Is that true of the ones I'd pay for as well as the free ones (which I've seen)?

A bit 'o context here. What drove me to posting this thread was a problem I'm having here: http://forums.polyloop.net/carrara-e...hat-i-get.html

Quick if not completely accurate analogy: I'm kind of animating an octopus where some of the tentacles have forks at the end. It's really a neuron, but you get the idea.

> Honestly, it's not that hard to apply information from any other program into Carrara.

I have no doubt that's true up to a point, and I'm hoping what I'm trying to do falls into the category of needs that are common enough that they can be addressed by most products, though perhaps in different ways. But there is so much that I don't know about the nuts and bolts of any program and how things can be combined that I'm having difficulty trying to determine what, if anything, I can do to help myself.

For example: I think it was the robot arm tutorial where I saw someone specifying using ball joints in their IK rig. I discovered though experimentation that the rig didn't work unless I specified ball joints. So I looked at "canned" IK created using the Carrara tool, expecting that the joints would have the ball joint modifier applied automagically by the IK tool. They didn't - they were unadorned, and yet they worked just fine. So there's at least one rule I don't understand.

Another example is the Maya spine IK; I have absolutely no idea how they do that and didn't understand some of the steps needed to set it up, so I wouldn't be able to map that on anything in Carrara. I don't know enough to guess whether there is a different set of rules than for regular IK, or if it could have been done with existing primitives and all they did was automate some of the steps.

Tutorials for me are kind of hit or miss. I've read them in many different disciplines (CG, software development, sculpting, and a few others) and a common thing is that most don't say *why* some things are done, just that they are done. Sometimes omissions like that are for brevity, sometimes because the audience is expected to know certain things, and sometimes because the people writing the tutorials aren't good teachers. The difficult thing is that the omissions tend to be critical to the process and you *need* to understand them in order take that information and apply it to different situations.

Someone must know how all the parts interact and when certain features are desirable. Certainly the developers at Carrara would, but the manuals just barely skim the surface. Hence my plea for help.

MATERIAL>
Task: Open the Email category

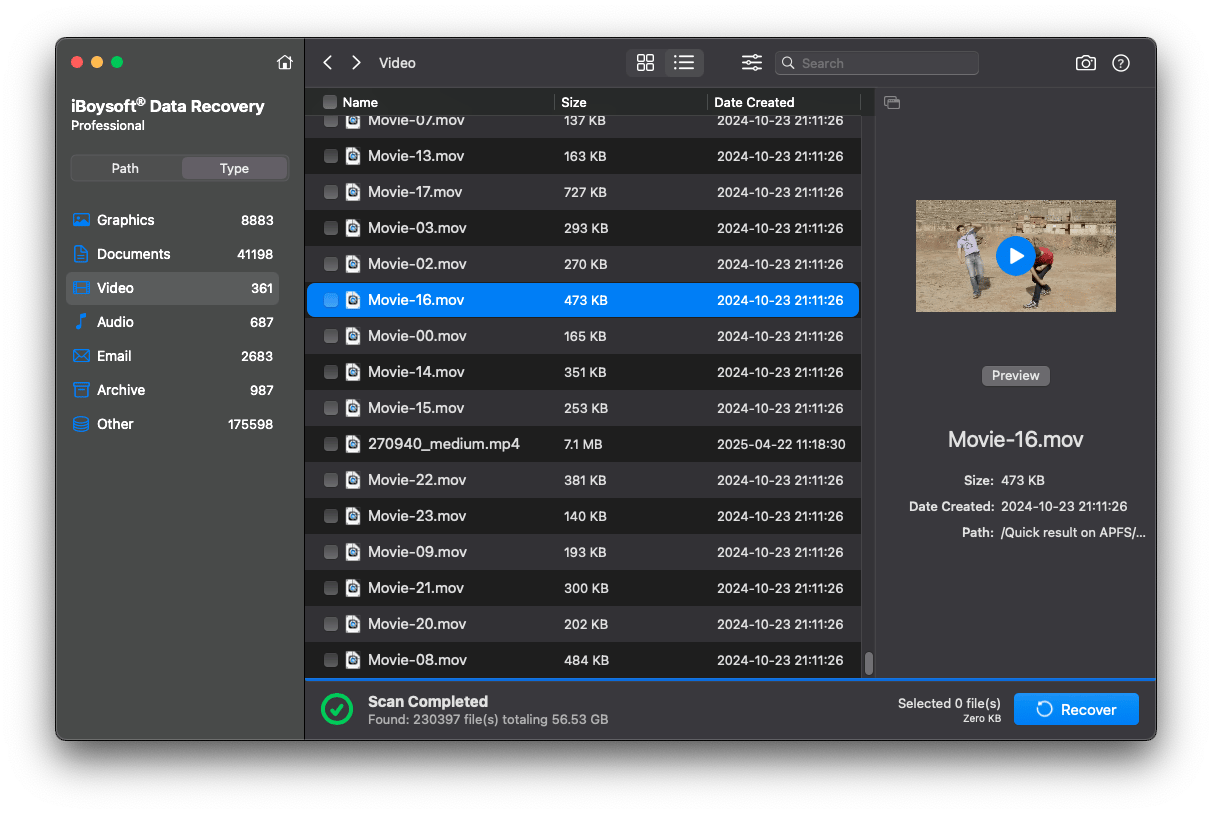Action: 114,355
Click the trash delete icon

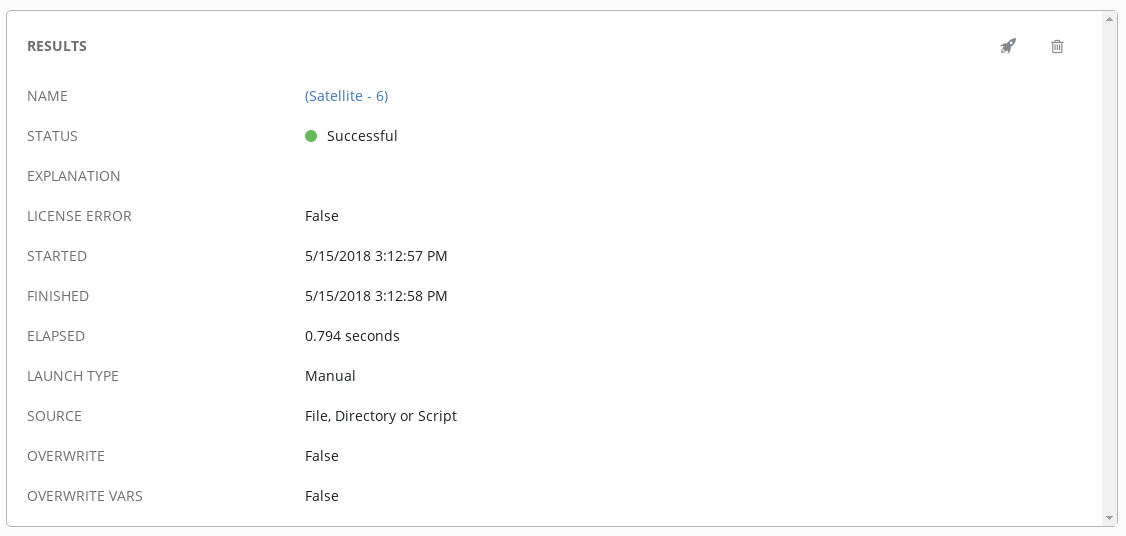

WHAT NEEDS TO BE DONE> Reproduce the forum post about rigging in Carrara, starting at "For example: I" and ending at "of the steps.", and substitute "mechanical arm" for "robot arm".

FINISHED ANSWER>
For example: I think it was the mechanical arm tutorial where I saw someone specifying using ball joints in their IK rig. I discovered though experimentation that the rig didn't work unless I specified ball joints. So I looked at "canned" IK created using the Carrara tool, expecting that the joints would have the ball joint modifier applied automagically by the IK tool. They didn't - they were unadorned, and yet they worked just fine. So there's at least one rule I don't understand.

Another example is the Maya spine IK; I have absolutely no idea how they do that and didn't understand some of the steps needed to set it up, so I wouldn't be able to map that on anything in Carrara. I don't know enough to guess whether there is a different set of rules than for regular IK, or if it could have been done with existing primitives and all they did was automate some of the steps.